I'm still not sure that's safe. I'm not sure there are any guarantees that a Vec can't be moved in memory even if the data isn't changed, but someone who's more knowledgable may chime in on that.

If you're trying to remove a level of indirection and have immutable data, how about Arc<[u32]> instead. That should be easier and safer to work with.

Yes, this is safe with the public interface you have exposed here.

Note that creating a &mut [u8] to the data in the vector would invalidate your b pointer for the reasons described here, even if this doesn't cause it to reallocate. For this reason, I would argue that it would be better to design it such that as_slice called a.as_ptr() each time.

I don't think you should be multiplying the length by 4.

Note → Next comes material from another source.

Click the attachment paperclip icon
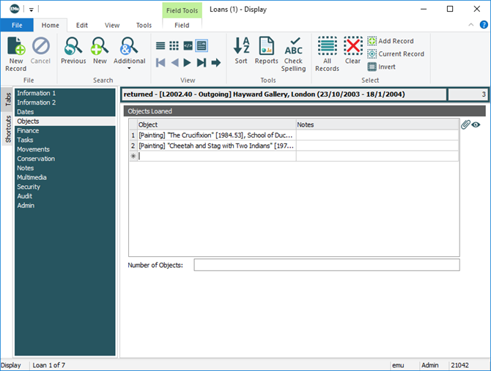491x371 pixels. click(x=465, y=125)
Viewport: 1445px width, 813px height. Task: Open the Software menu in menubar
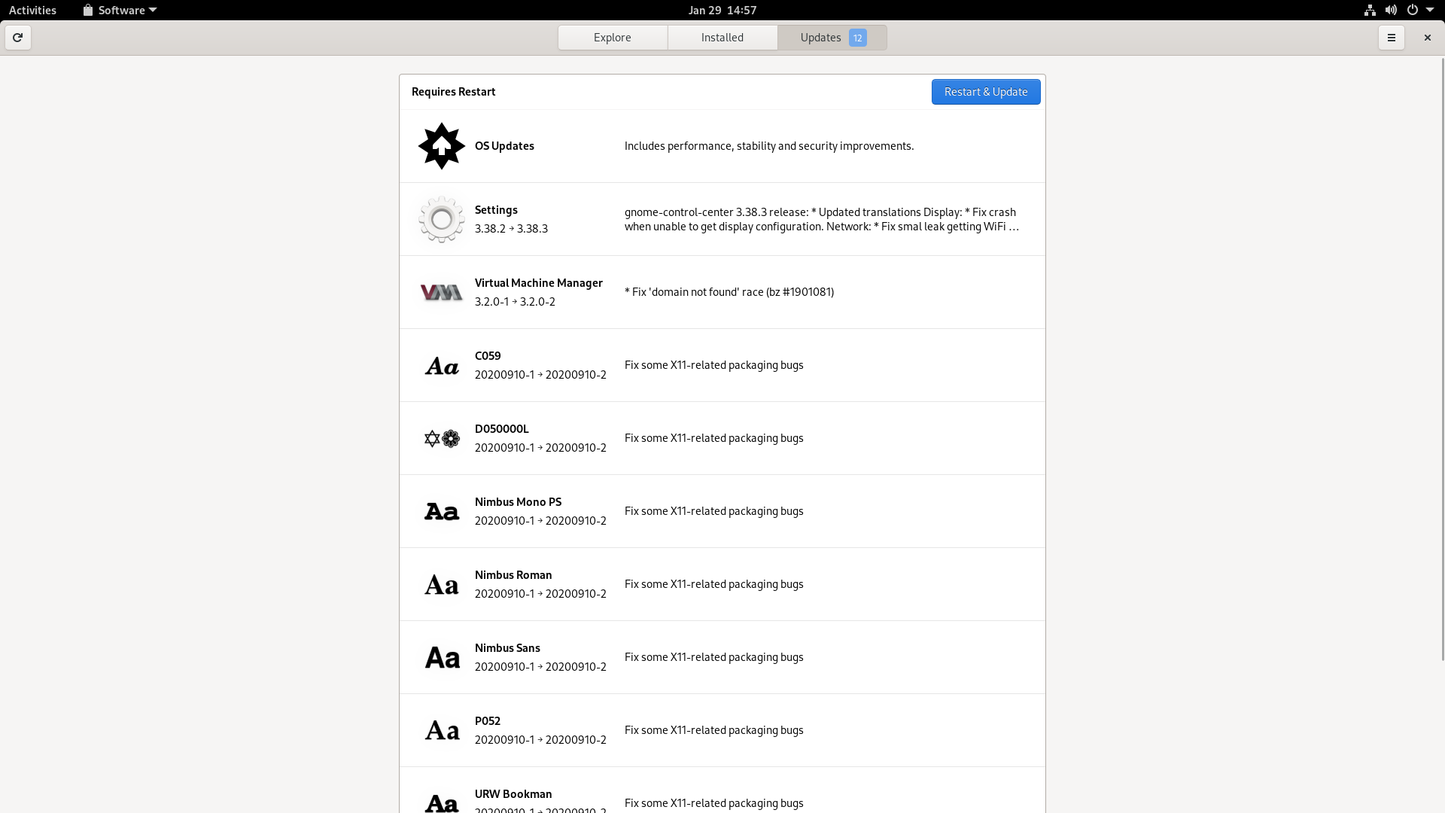click(x=118, y=10)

The multiply by 4 is ok because the types are u32 and u8 respectively. (and u8 has a smaller alignment than u32)

Oh, that makes sense.

The bytes crate gives you a type, Bytes, that's in essence a multiply-owned, thread-safe, immutable byte slice without extra indirection and with a safe interface; you could make your type a wrapper around Bytes and expose accessors that let you read/write u32s from/to it.

Edit: Actually, if you're using Vec<u32> to make sure the pointer is 4-byte aligned, I'm not certain that can be achieved with Bytes.

Is it the guarantee that Vec won't reallocate unless pushing to it when len == capacity that causes it to be safe to keep around a pointer to the data as long as the original Vec is alive (and as long as a mutable reference isn't taken)?

Yeah, vectors are guaranteed to only reallocate if you call a method that would increase its length past its capacity (or the reserve methods).

If the data is immutable, you could remove the extra level of indirection by using Arc<[u32]> instead:

Arc::from(a.into_boxed_slice())

A potential problem with this is that it copies the data (see here), which is required because the backing allocation for Arc<T> has a different layout from that of T. Unfortunately (afaict) there's no simple way to get some data into an Arc<[u8]> or similar without copying it in the process.

It would be nice if Vec and Arc could at least put their payloads at the same offset from a memory page boundary: That copy would then be reduced to a simple page table update.

This topic was automatically closed 90 days after the last reply. We invite you to open a new topic if you have further questions or comments.